* [HOW TO COMPLETE THIS TASK] Word for word, write out all of the entries that follow.

* [DATA PROVIDED]
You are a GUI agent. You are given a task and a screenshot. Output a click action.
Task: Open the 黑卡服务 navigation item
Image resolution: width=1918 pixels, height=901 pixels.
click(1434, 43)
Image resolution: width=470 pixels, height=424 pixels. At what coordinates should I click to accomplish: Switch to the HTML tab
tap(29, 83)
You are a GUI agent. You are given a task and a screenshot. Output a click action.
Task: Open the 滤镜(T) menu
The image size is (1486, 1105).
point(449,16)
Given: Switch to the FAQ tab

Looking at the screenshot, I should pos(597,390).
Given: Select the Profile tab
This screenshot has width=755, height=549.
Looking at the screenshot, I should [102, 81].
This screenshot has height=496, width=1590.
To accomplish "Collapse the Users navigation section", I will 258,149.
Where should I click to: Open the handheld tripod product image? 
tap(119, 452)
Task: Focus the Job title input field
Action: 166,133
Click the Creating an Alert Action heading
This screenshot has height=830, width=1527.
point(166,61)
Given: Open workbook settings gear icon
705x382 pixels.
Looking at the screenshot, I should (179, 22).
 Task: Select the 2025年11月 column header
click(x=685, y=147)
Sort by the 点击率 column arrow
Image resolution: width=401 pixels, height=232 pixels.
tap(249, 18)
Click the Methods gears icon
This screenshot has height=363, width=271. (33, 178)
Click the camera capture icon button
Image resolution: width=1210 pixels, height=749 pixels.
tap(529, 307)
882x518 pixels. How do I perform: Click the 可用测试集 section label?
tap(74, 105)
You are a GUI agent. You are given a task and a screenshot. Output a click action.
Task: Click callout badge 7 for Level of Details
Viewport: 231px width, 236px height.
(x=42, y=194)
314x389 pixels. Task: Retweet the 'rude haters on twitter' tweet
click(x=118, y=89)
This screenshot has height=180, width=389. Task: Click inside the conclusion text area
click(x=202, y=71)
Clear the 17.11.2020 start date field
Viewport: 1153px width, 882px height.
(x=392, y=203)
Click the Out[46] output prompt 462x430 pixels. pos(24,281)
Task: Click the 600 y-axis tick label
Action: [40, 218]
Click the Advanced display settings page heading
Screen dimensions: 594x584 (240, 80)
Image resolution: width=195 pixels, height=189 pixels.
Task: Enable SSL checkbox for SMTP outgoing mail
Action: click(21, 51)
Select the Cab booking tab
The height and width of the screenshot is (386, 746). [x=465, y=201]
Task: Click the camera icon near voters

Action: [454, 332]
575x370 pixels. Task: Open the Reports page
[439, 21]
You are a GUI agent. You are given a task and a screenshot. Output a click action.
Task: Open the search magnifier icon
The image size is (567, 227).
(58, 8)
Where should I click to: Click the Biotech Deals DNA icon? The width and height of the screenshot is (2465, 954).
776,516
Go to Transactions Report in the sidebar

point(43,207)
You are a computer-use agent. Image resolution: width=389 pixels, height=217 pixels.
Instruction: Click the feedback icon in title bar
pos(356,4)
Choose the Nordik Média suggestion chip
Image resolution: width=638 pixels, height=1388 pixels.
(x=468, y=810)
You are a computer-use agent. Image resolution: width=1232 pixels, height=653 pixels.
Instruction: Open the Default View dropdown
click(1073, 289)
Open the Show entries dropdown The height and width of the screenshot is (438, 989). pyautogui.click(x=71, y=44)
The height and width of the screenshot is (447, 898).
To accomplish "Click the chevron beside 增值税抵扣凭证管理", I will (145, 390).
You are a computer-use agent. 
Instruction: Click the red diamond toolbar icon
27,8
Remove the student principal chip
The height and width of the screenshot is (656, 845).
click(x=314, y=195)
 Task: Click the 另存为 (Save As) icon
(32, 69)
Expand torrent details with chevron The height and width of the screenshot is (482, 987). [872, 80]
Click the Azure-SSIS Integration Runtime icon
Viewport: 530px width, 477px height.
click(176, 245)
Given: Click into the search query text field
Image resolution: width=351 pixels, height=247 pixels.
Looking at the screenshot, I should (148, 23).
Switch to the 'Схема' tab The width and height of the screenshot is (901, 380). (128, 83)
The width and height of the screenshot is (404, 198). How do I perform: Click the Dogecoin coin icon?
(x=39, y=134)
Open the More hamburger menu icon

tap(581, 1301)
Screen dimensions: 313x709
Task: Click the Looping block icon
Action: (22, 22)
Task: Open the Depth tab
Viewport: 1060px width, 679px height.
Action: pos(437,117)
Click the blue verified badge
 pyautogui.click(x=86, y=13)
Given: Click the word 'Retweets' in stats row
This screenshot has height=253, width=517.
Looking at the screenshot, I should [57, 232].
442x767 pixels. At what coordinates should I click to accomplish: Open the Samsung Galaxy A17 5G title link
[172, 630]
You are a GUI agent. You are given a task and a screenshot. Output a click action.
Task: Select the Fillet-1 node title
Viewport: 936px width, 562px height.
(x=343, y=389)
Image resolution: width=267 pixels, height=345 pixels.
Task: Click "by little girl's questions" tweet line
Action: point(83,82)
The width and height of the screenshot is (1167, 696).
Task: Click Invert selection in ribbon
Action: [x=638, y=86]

* [ANSWER AREA]
You are a GUI agent. You are given a task and a screenshot. Output a click action.
Task: Open the 黑卡服务 navigation item
Image resolution: width=1918 pixels, height=901 pixels.
click(1434, 43)
Image resolution: width=470 pixels, height=424 pixels. At what coordinates should I click to accomplish: Switch to the HTML tab
tap(29, 83)
You are a GUI agent. You are given a task and a screenshot. Output a click action.
Task: Open the 滤镜(T) menu
The image size is (1486, 1105).
point(449,16)
Given: Switch to the FAQ tab

Looking at the screenshot, I should pos(597,390).
Given: Select the Profile tab
This screenshot has width=755, height=549.
Looking at the screenshot, I should [102, 81].
This screenshot has height=496, width=1590.
To accomplish "Collapse the Users navigation section", I will 258,149.
Where should I click to: Open the handheld tripod product image? 
tap(119, 452)
Task: Focus the Job title input field
Action: 166,133
Click the Creating an Alert Action heading
This screenshot has height=830, width=1527.
point(166,61)
Given: Open workbook settings gear icon
705x382 pixels.
Looking at the screenshot, I should (179, 22).
 Task: Select the 2025年11月 column header
click(x=685, y=147)
Sort by the 点击率 column arrow
Image resolution: width=401 pixels, height=232 pixels.
tap(249, 18)
Click the Methods gears icon
This screenshot has height=363, width=271. (33, 178)
Click the camera capture icon button
Image resolution: width=1210 pixels, height=749 pixels.
tap(529, 307)
882x518 pixels. How do I perform: Click the 可用测试集 section label?
tap(74, 105)
You are a GUI agent. You are given a task and a screenshot. Output a click action.
Task: Click callout badge 7 for Level of Details
Viewport: 231px width, 236px height.
(x=42, y=194)
314x389 pixels. Task: Retweet the 'rude haters on twitter' tweet
click(x=118, y=89)
This screenshot has height=180, width=389. Task: Click inside the conclusion text area
click(x=202, y=71)
Clear the 17.11.2020 start date field
Viewport: 1153px width, 882px height.
(x=392, y=203)
Click the Out[46] output prompt 462x430 pixels. pos(24,281)
Task: Click the 600 y-axis tick label
Action: [40, 218]
Click the Advanced display settings page heading
Screen dimensions: 594x584 (240, 80)
Image resolution: width=195 pixels, height=189 pixels.
Task: Enable SSL checkbox for SMTP outgoing mail
Action: click(21, 51)
Select the Cab booking tab
The height and width of the screenshot is (386, 746). [x=465, y=201]
Task: Click the camera icon near voters

Action: [454, 332]
575x370 pixels. Task: Open the Reports page
[439, 21]
You are a GUI agent. You are given a task and a screenshot. Output a click action.
Task: Open the search magnifier icon
The image size is (567, 227).
(58, 8)
Where should I click to: Click the Biotech Deals DNA icon? The width and height of the screenshot is (2465, 954).
776,516
Go to Transactions Report in the sidebar

point(43,207)
You are a computer-use agent. Image resolution: width=389 pixels, height=217 pixels.
Instruction: Click the feedback icon in title bar
pos(356,4)
Choose the Nordik Média suggestion chip
Image resolution: width=638 pixels, height=1388 pixels.
(x=468, y=810)
You are a computer-use agent. Image resolution: width=1232 pixels, height=653 pixels.
Instruction: Open the Default View dropdown
click(1073, 289)
Open the Show entries dropdown The height and width of the screenshot is (438, 989). pyautogui.click(x=71, y=44)
The height and width of the screenshot is (447, 898).
To accomplish "Click the chevron beside 增值税抵扣凭证管理", I will (145, 390).
You are a computer-use agent. 
Instruction: Click the red diamond toolbar icon
27,8
Remove the student principal chip
The height and width of the screenshot is (656, 845).
click(x=314, y=195)
 Task: Click the 另存为 (Save As) icon
(32, 69)
Expand torrent details with chevron The height and width of the screenshot is (482, 987). [872, 80]
Click the Azure-SSIS Integration Runtime icon
Viewport: 530px width, 477px height.
click(176, 245)
Given: Click into the search query text field
Image resolution: width=351 pixels, height=247 pixels.
Looking at the screenshot, I should (148, 23).
Switch to the 'Схема' tab The width and height of the screenshot is (901, 380). (128, 83)
The width and height of the screenshot is (404, 198). How do I perform: Click the Dogecoin coin icon?
(x=39, y=134)
Open the More hamburger menu icon

tap(581, 1301)
Screen dimensions: 313x709
Task: Click the Looping block icon
Action: (22, 22)
Task: Open the Depth tab
Viewport: 1060px width, 679px height.
Action: pos(437,117)
Click the blue verified badge
 pyautogui.click(x=86, y=13)
Given: Click the word 'Retweets' in stats row
This screenshot has height=253, width=517.
Looking at the screenshot, I should [57, 232].
442x767 pixels. At what coordinates should I click to accomplish: Open the Samsung Galaxy A17 5G title link
[172, 630]
You are a GUI agent. You are given a task and a screenshot. Output a click action.
Task: Select the Fillet-1 node title
Viewport: 936px width, 562px height.
(x=343, y=389)
Image resolution: width=267 pixels, height=345 pixels.
Task: Click "by little girl's questions" tweet line
Action: point(83,82)
The width and height of the screenshot is (1167, 696).
Task: Click Invert selection in ribbon
Action: [x=638, y=86]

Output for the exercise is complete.